• PASSAGE TO READ:
★ ★ ★

Since Japanese (and others languages) doesn’t use spaces between words, when you import a book into LingQ, the parser tries to detect the separation between words. Very often it separates them incorrectly, and when you read an imported book in LingQ, you need to edit many sentences to separate the words correctly (I edit sentences every day!). I usually do this with ChatGPT (I ask it to break down words when I have doubts).
Please, @zoran could you guys please consider if it’s possible to implement something similar to the ‘Translate with AI’ function? For example, have an option in LingQ to “re-parse” the import? This could involve having an AI System reviewing the text and add spaces to correctly separate the words in each sentence.
The language I want to learn with LingQ is Japanese, but there are other languages where they don’t use spaces (like Chinese), and they will likely have similar issues.
@zoran I believe a new option has been enabled to re-parse a lesson with AI, right? Yesterday I received a notification about this when I entered a new lesson. How does it work? From which menu option can I access this feature to re-parse old lessons? Very happy about this addition, I am looking forward to trying it out
There also does not appear to be a way in the UI to re-split an existing lesson with this new ichimoe AI technique. Code below if anyone wants to re-split their old lessons in the mean time.

★ ★ ★

Source data:
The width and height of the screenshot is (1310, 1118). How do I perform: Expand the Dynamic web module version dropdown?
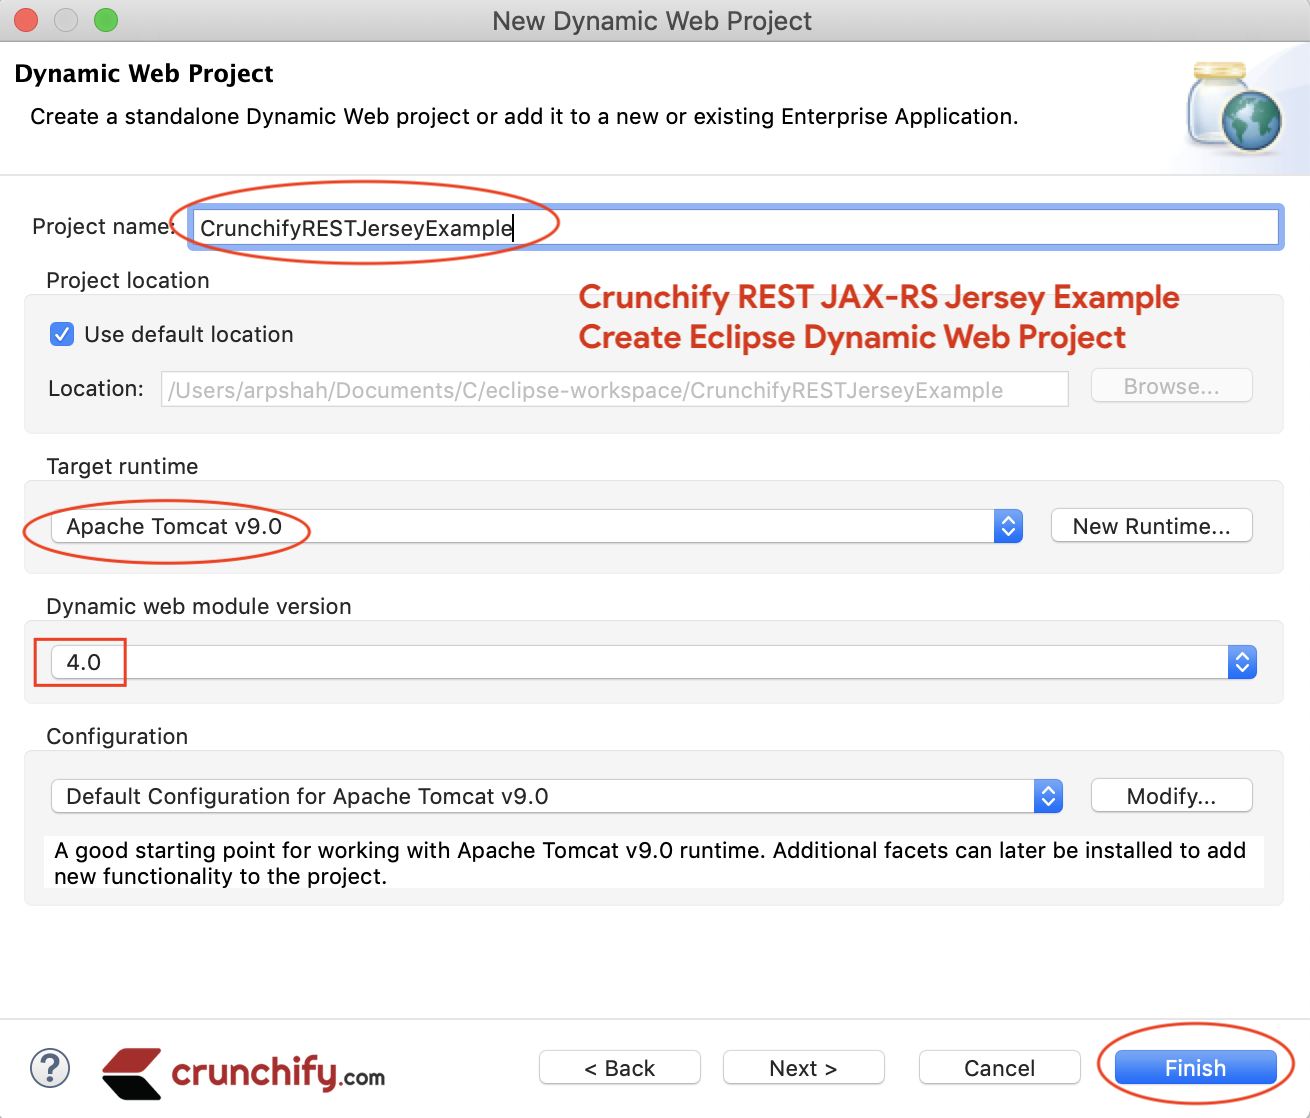tap(1241, 662)
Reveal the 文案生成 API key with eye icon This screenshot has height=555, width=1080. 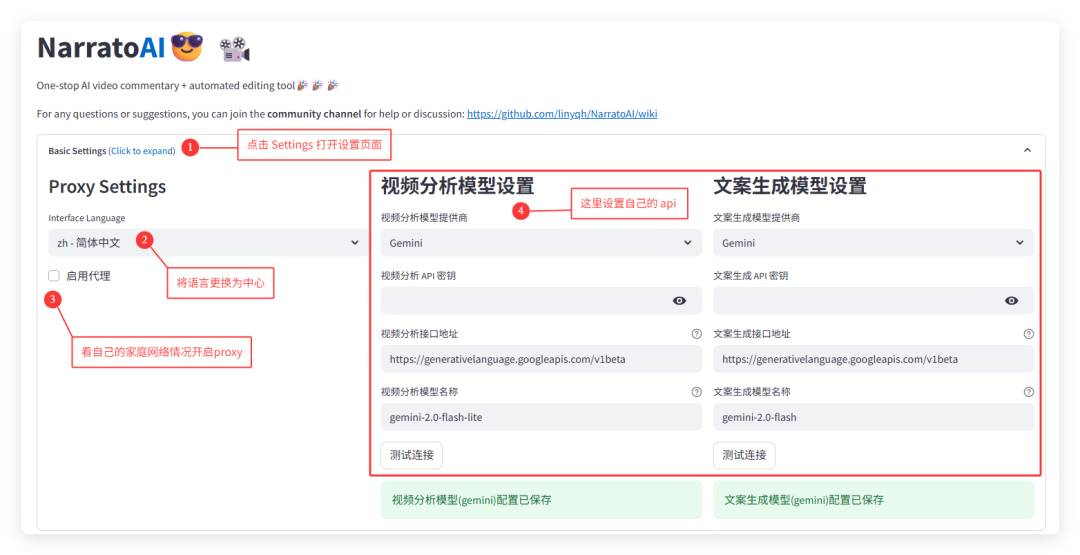tap(1012, 301)
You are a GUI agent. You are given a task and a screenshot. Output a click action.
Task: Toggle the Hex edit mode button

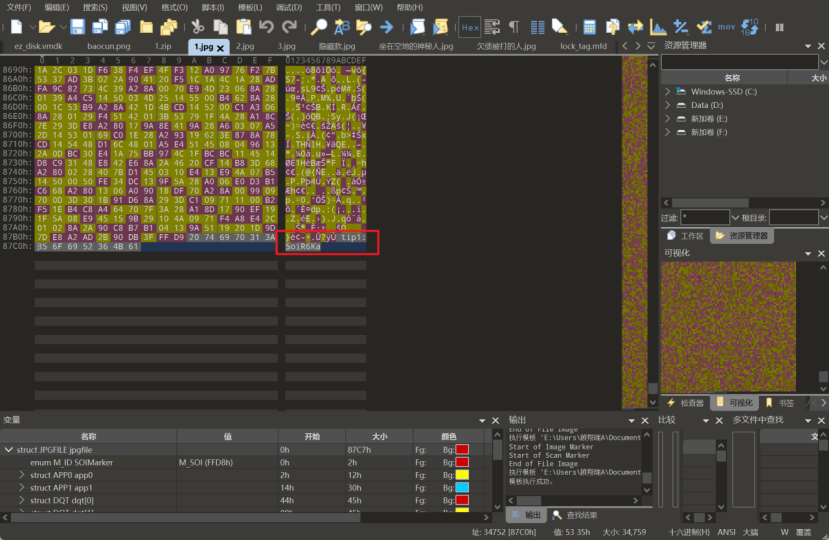[x=469, y=27]

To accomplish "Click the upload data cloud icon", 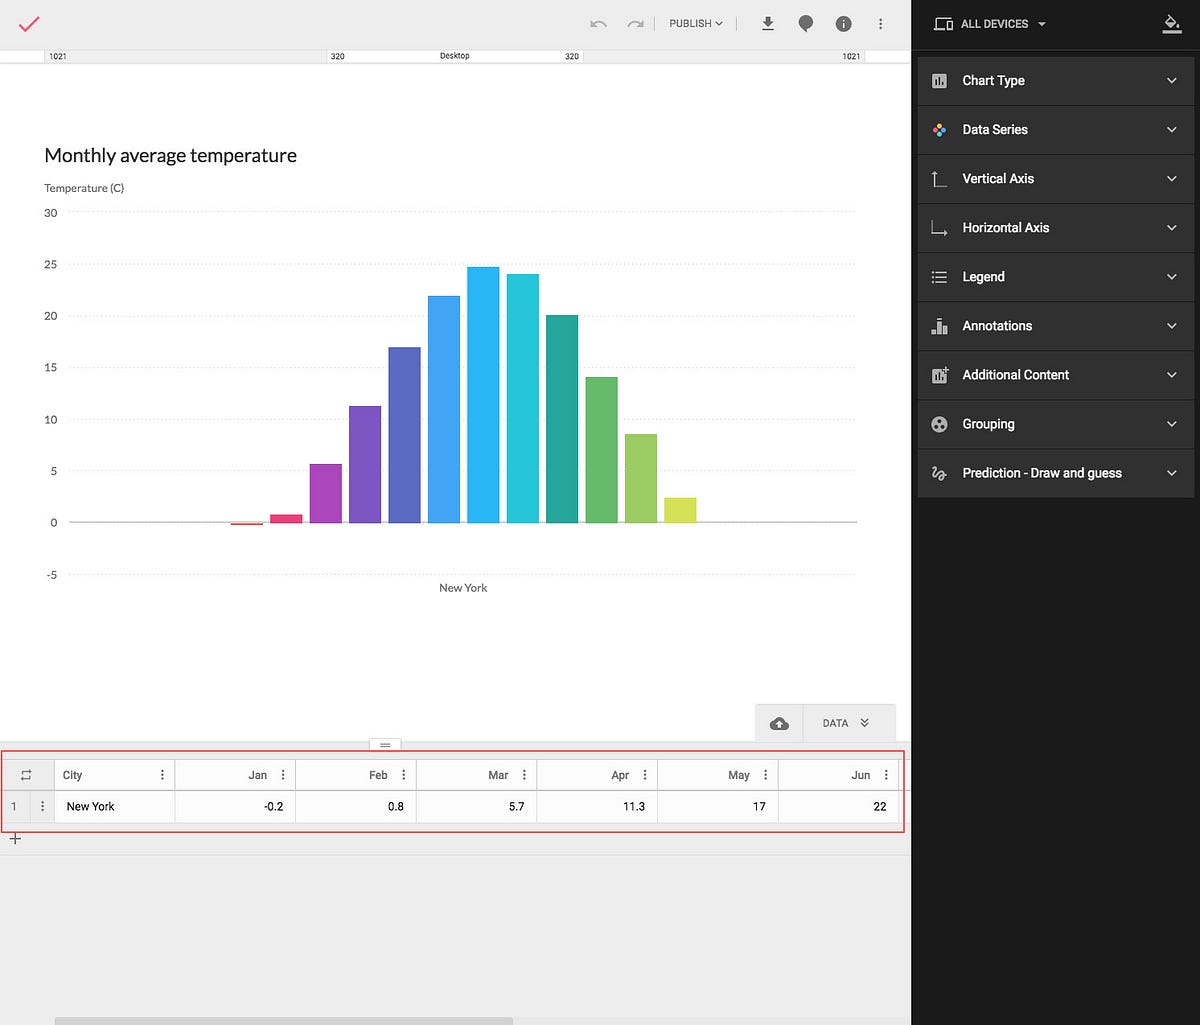I will tap(779, 722).
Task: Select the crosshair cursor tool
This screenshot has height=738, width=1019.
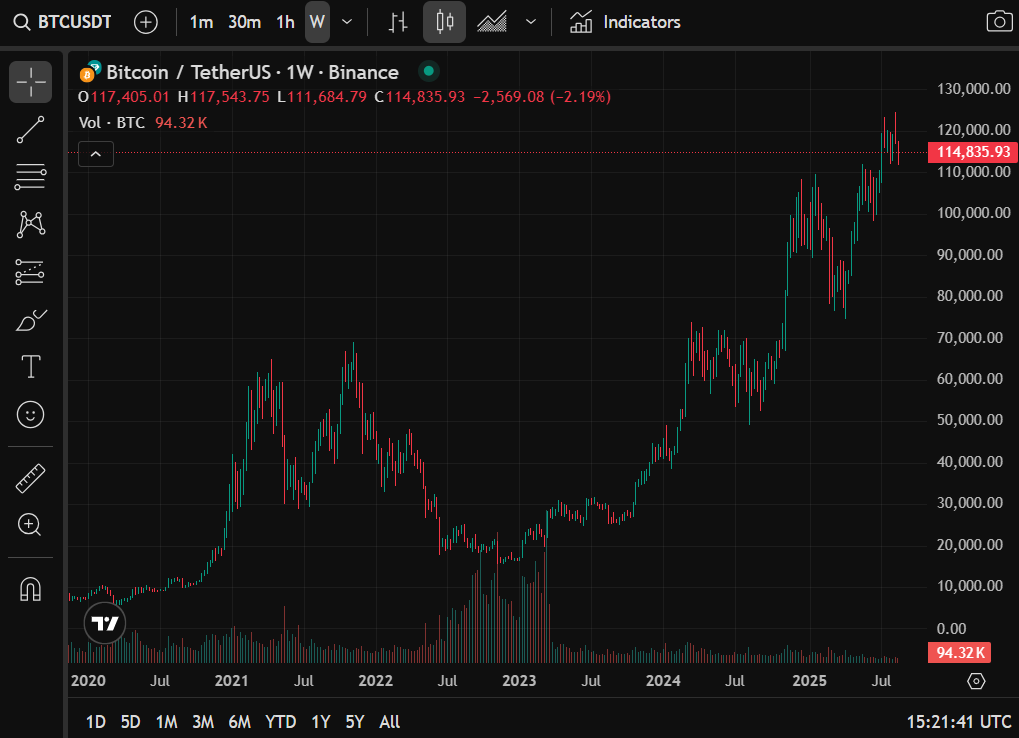Action: coord(31,82)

★ ★ ★

• WORK TASK:
Write what comes next in the forum thread about how LingQ splits Japanese text into words, picking up after its last post.

• EXERCISE RESULT:
Can someone explain what algorithm or system is used to segment words in Japanese on LingQ?
What is used by default for imports and what for the “Japanese Word Split Optimizer”?
First it was said that machine learning was going to be used, specifically ChatGPT. And the popup says “Optimize with AI.”
But now I read “ichimoe” which points to https://ichi.moe/ which in turn appears to use GitHub - tshatrov/ichiran: Linguistic tools for texts in Japanese language
This doesn’t seem to be related to machine learning at all and use a more traditional lattice based tokenization like MeCab.
Thanks.
This weekend, I tried for the first time a Japanese lesson in which I used the new AI-optimized word parsing. The parsing has improved significantly; I didn’t have to re-parse any sentences and the reading was much smoother. Super happy with this change!
@zoran are there plans to make this option more accessible? I want to optimize old lessons that I had imported and opened in the past, and I believe the option only appears when you enter a lesson for the first time.
Nippongo dewa tango wo kanji mataha katakana de arawasu koto ga ooku, tashika ni tangogoto no space(外来語はそのまま使う) ha tsukai masen.
Tada rome-ji hyouki shita baai ha, space wo tsukau koto ga arimasu.
Kono bunshou mo rome-ji hyouki ni shite mimashou.